◆ Description of the task ◆
Some lines in the entries contain the word "Identify". Copy all of them.

═══

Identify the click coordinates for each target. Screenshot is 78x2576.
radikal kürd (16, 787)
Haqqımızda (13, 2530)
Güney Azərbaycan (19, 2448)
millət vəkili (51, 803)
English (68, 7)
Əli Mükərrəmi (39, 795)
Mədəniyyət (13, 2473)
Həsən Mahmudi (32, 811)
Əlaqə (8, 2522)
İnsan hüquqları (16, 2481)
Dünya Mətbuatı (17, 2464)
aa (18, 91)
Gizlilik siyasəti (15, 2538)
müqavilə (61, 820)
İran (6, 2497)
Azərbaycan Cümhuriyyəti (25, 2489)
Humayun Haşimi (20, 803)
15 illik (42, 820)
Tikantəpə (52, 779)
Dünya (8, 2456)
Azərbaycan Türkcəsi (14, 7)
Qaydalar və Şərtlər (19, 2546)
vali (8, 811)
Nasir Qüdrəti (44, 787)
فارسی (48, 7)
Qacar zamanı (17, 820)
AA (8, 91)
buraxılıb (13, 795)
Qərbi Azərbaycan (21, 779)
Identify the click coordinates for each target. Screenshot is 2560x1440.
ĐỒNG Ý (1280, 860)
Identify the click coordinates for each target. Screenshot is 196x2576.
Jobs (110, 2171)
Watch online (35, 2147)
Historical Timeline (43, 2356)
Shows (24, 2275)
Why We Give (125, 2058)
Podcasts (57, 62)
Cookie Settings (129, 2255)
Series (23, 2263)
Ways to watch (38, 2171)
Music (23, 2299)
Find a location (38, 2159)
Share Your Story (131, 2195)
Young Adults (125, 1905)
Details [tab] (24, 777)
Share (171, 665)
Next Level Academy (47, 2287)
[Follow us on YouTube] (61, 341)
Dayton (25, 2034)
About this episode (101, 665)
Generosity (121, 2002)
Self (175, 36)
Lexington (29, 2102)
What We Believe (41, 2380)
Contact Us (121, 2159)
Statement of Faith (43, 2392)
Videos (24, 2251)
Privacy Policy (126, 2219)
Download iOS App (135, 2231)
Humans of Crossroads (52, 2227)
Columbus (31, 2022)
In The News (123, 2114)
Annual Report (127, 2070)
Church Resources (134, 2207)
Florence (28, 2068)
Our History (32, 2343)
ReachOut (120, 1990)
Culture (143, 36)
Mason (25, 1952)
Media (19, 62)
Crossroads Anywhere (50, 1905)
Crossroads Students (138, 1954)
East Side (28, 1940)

═══

◆ Answer to this exercise ◆
Identify the click coordinates for each target. Screenshot is 78x2576.
Identify the click coordinates for each target. Screenshot is 2560x1440.
Identify the click coordinates for each target. Screenshot is 196x2576.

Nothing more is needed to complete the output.